╭─ Text segment

I’ve said for years there’s a problem. The issue of the Bush tax cuts just points this out in spades.
I saw Keith Olbermann’s Countdown program, “Small in Name Only” on MSNBC on September 22, 2010, about the “kooky” (their word not mine) definition of small business. It isn’t weird, it’s just flexible as the Small Business Act intended it to be. Maybe it needs work. I certainly think so.
This is what the SBA (Small Business Administration) says on the FAQs page of their website. You can check me out on this.
“Size standards define the maximum size that a firm, including all of its affiliates, may be to participate in federal government programs that are reserved for small businesses. The Small Business Act states that in determining what constitutes a small business, the definition will vary from industry to industry to reflect industry differences accurately.”
It then goes on to say to read the Small Business Size Act. If you follow the link, you get this:
“The SBA defines a business concern as one that is organized for profit; has a place of business in the U.S.; operates primarily within the U.S. or makes a significant contribution to the U.S. economy through payment of taxes or use of American products, materials or labor; is independently owned and operated; and is not dominant in its field on a national basis. The business may be a sole proprietorship, partnership, corporation, or any other legal form.”
There’s part of my problem. The Countdown show maintains that when it comes to taxes, a small business designation is only for “pass through” entities (sole proprietorship, partnership, S corp) and then points out how ridiculous this is. But that statement about legal entity status does not pass the SBA test. Or, at least part of it.
The SBA goes on further to say:
“These size standards apply to SBA’s financial assistance and to its other programs, as well as to Federal government procurement programs when there is a benefit available to qualifying as a small business concern. Also, the Small Business Act states that unless specifically authorized by statute, no Federal department or agency may prescribe a size standard for categorizing a business concern as a small business concern, unless such proposed size standard meets certain criteria and is approved by the Administrator of SBA.”
The expert that Olbermann brought in to comment really didn’t give a full picture of how federal agencies, including the IRS, are supposed to define “small business”. So why was there no slide of it to give viewers that definition?
Why was no one at the IRS not asked to comment? Better theatre I guess.
Why didn’t the IRS want to comment? Have they screwed up in their definition of “small”? Probably not. Smart tax attorneys found a way to take advantage of that definition. Other small business owners and I used to joke that if you had a business that was the smallest in your NAICS code, the government defined you as a small business. That would make Chrysler a small business.
Not the only time either that “small” has big consequences. It’s been proposed that venture firms that own part of “small business” be eligible for the really one and only government grant, the SBIR (Small Business Innovation Research Grant). Now, that is really weird and in my view and others it’s also totally unfair!
In other words, just because you say you are “small” does not by government standards say you are. Of course, these definitions refer to programs for small businesses including procurement and loan guarantee assistance. Shouldn’t a federal definition be the same across all areas of government including taxes? I always thought so or how can anyone keep up with being an on again off again small business.

╰─
╭─ Listed records

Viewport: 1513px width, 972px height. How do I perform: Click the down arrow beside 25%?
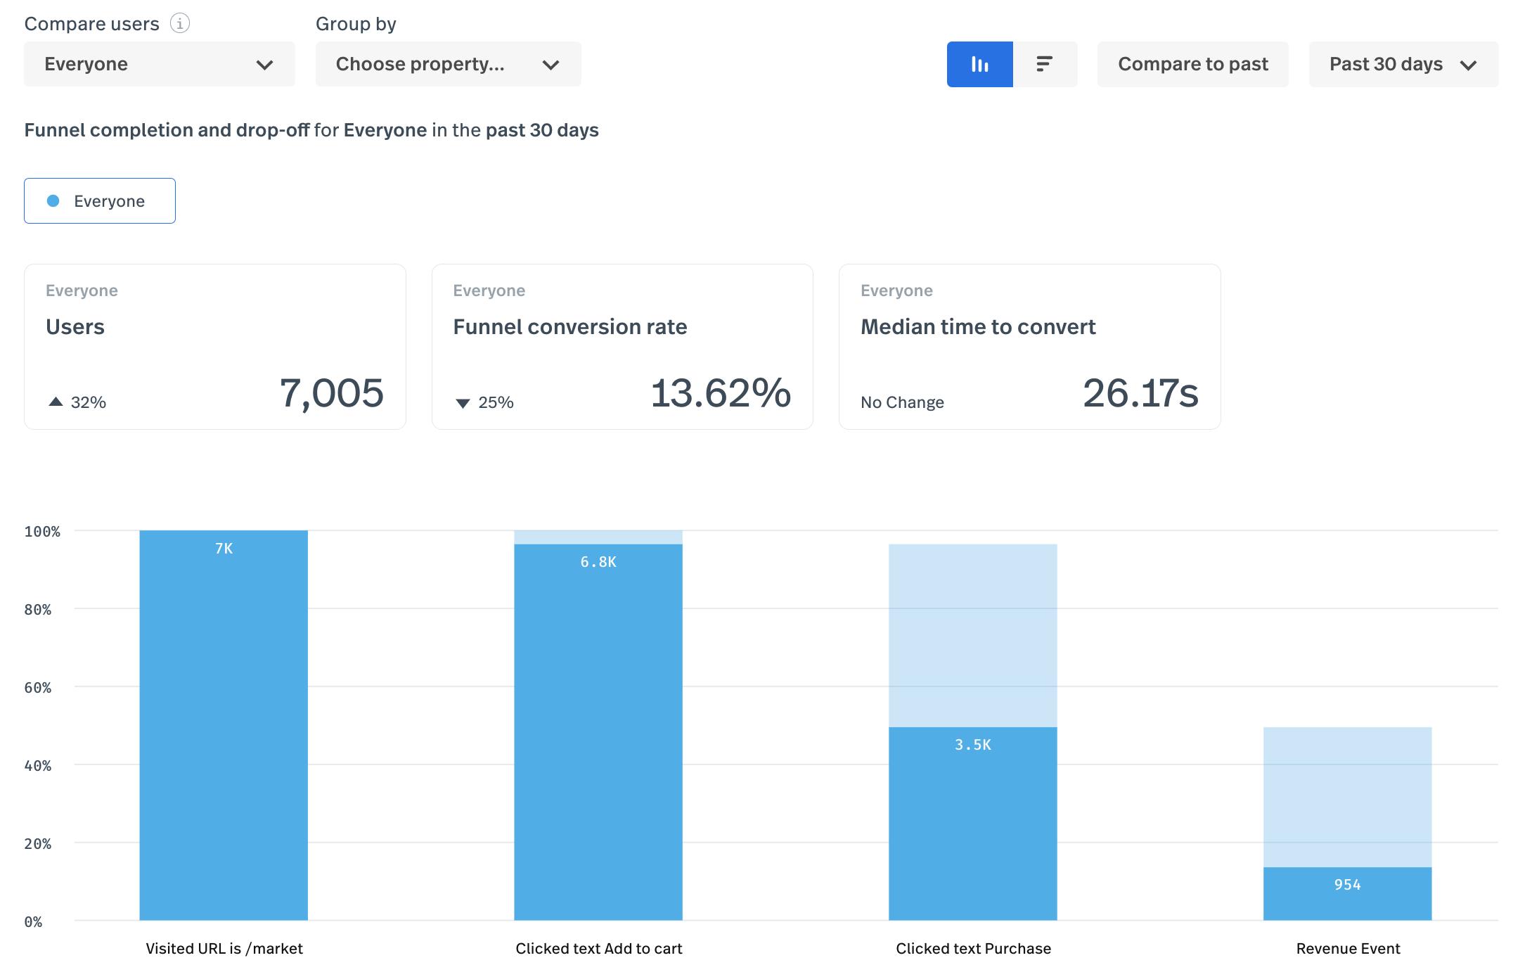point(463,403)
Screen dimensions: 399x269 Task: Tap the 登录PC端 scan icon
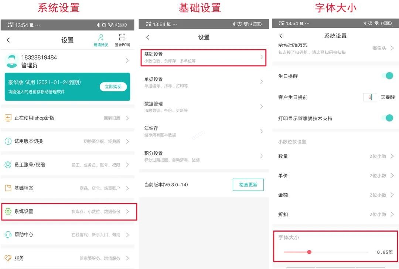click(122, 37)
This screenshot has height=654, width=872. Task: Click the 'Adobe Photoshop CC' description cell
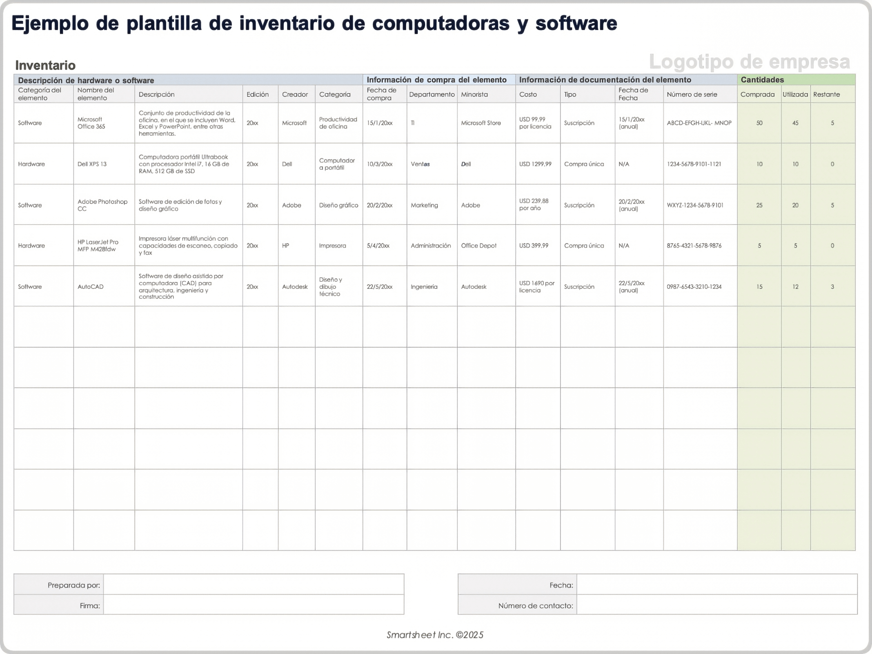189,205
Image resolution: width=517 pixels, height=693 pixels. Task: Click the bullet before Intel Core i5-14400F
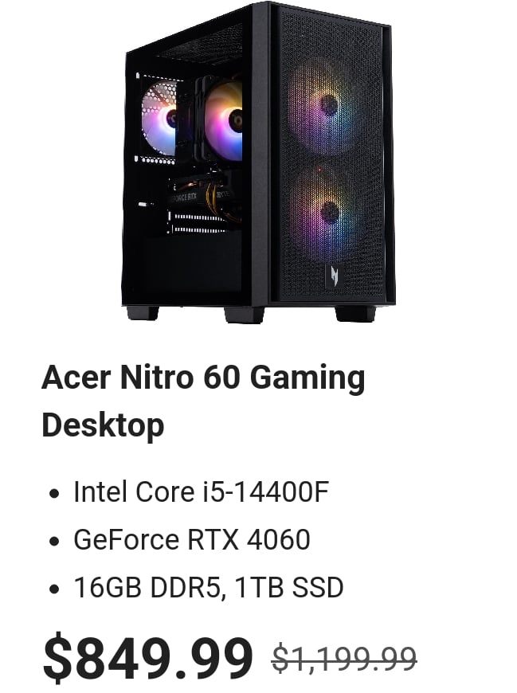click(x=54, y=493)
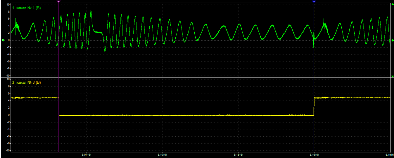Click the -10 V bottom label on channel 3 axis
This screenshot has height=158, width=394.
[x=7, y=150]
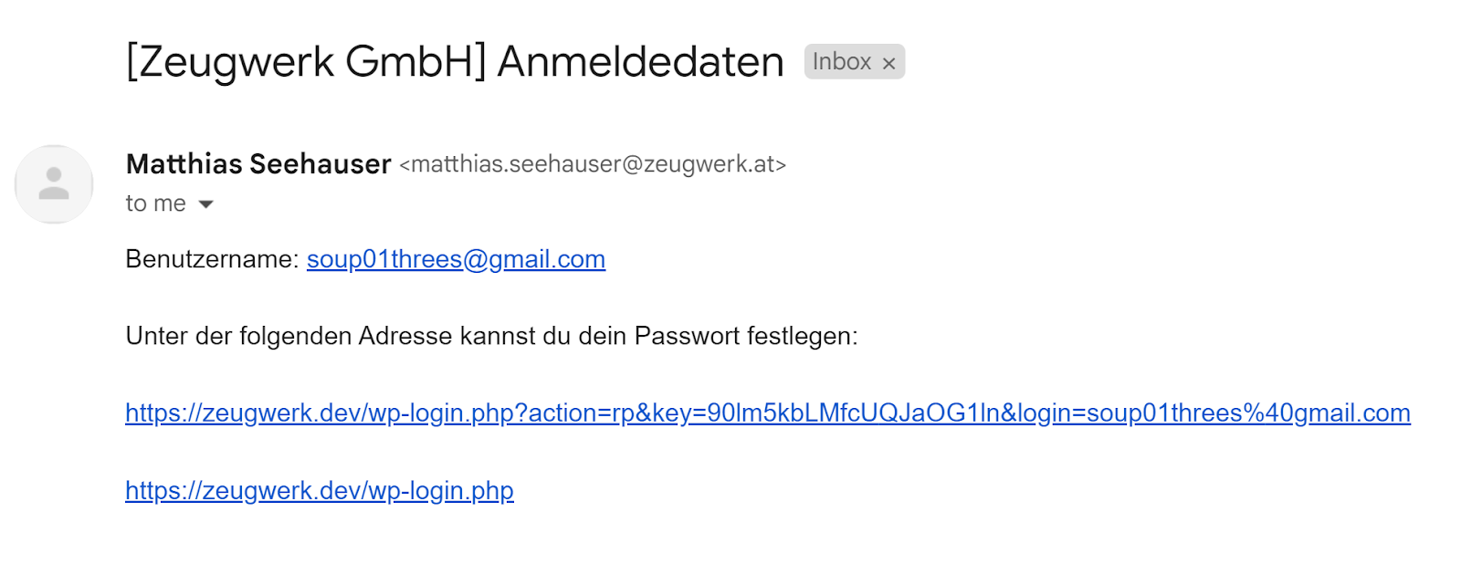
Task: Click the [Zeugwerk GmbH] prefix in subject
Action: click(x=306, y=62)
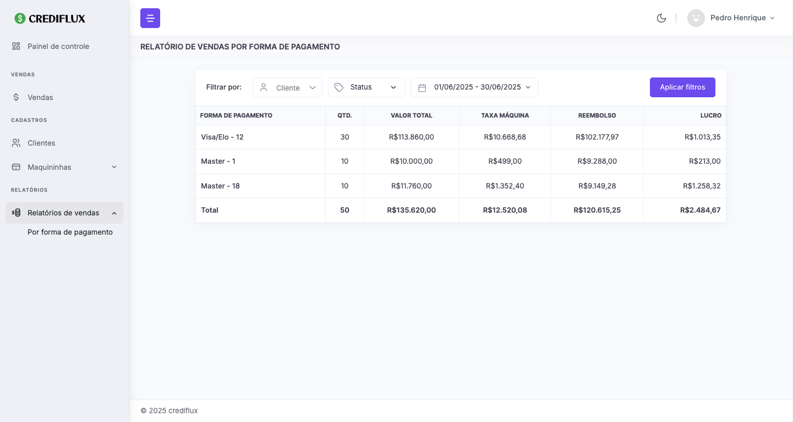The width and height of the screenshot is (793, 422).
Task: Open the Status filter dropdown
Action: (367, 87)
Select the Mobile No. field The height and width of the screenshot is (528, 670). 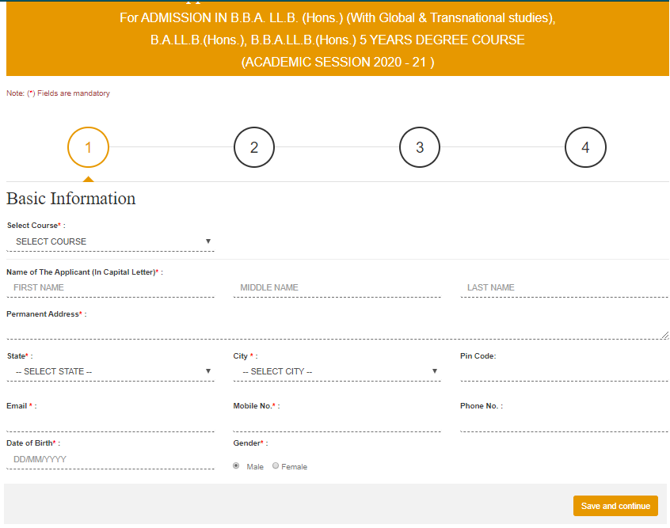click(337, 422)
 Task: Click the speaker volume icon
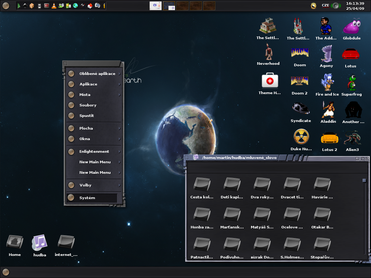click(x=336, y=5)
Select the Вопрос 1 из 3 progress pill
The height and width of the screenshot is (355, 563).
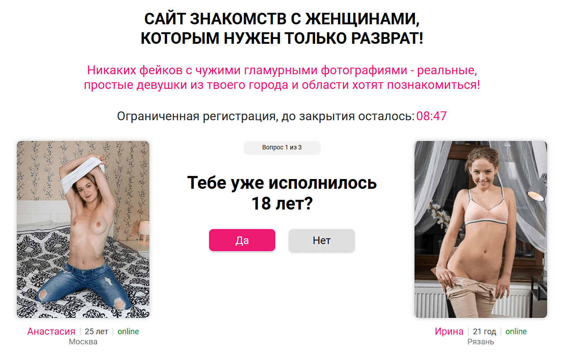[x=282, y=147]
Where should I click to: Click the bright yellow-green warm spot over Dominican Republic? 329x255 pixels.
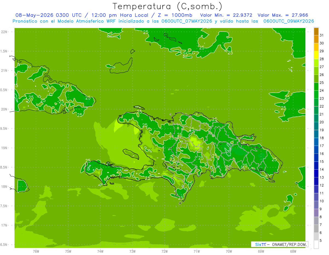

╰─

__Challenges__
(1) In the small business post, on what network and date did the Countdown program air?
(2) Reproduce word for word the part of the small business post starting at "The expert that" and ending at "viewers that definition?".
(3) Extend the small business post with new text that follows on from its final sentence.

__Responses to the tasks__
(1) MSNBC, on September 22, 2010.

(2)
The expert that Olbermann brought in to comment really didn’t give a full picture of how federal agencies, including the IRS, are supposed to define “small business”. So why was there no slide of it to give viewers that definition?

(3)
Where is the IRS on all this? Nowhere to be seen. Odd. For years, the IRS director just around tax time would go on record saying that the regulators would be on the lookout for small businesses because we were all out to cheat the government. Maybe these men and women were thinking of the businesses like Bechtel and Price Waterhouse Coopers that were labeled by Olbermann as “small businesses”. By whose definition? Be specific. Where are they getting their definition? Let’s see it!
I am not saying I am for reducing taxes for the wealthiest. I am saying check your facts before you get out the tar and feathers. I’ve been a moderator (for KUT radio’s nationally syndicated show “The Next 200 Years”) and there are rules even for commentators.
If you would like to read more about the size standards and judge for yourself about who the heck people are talking about, here are some useful links.
- Size Standards Methodology
- Small Business Size Regulations
- Table of Size Standards
- Summary of Size Standards by Industry
- Guide to Size Standards
- Size Protests, Size Determinations, and Appeals
- Revision of Size Standards
- Use of Size Standards for Government Procurement
- Businesses Determined Other Than Small
And, if you don’t think that’s confusing enough, the states have their own definitions by statute. In Texas, a small business is defined in Vernon’s Civil Statutes as under 100 employees. That said, if you look just at the latest statistics on the number of firms in the Austin Metropolitan Statistical Area, there are 35,129 firms under 500 employees. About 880 of them have from 100-499 employees. That’s 2.51 % of that total; pretty close to the 3% people are yelling about. And, this percentage holds true in most MSAs where I can find numbers. (These particular numbers are provided by the nonpartisan LMCI division at the Texas Workforce Commission.)
Some of those 880 are probably making a lot than $250,000 in order to support the overhead of that number of employees. And, unlike the commentator would lead one to believe, I’ll bet they are not all Republicans. I could be wrong on that and I can’t exactly check. But, it would seem reasonable given the bigger small business owners I have met are not from just one party. (Some of their spouses have even served as Democrats in the legislature and elsewhere.)
What good can come out this mess? Maybe, the powers that be will get real and come up with a definition that actually and accurately defines who we small businesses really are. How about media people being a help to solve the problem instead of exploiting it. Yes, there are some who don’t quality for the term. Then change the tax laws and stop stomping on small business as a whole.
Finally, you never even talked to one of us to see our take on this issue of definition and taxes. Call me, Mr. Olbermann. I’ll talk to you about what it’s like to be a very small business owner who pays taxes, meets payroll, and provides for health insurance for staff for over 20 years.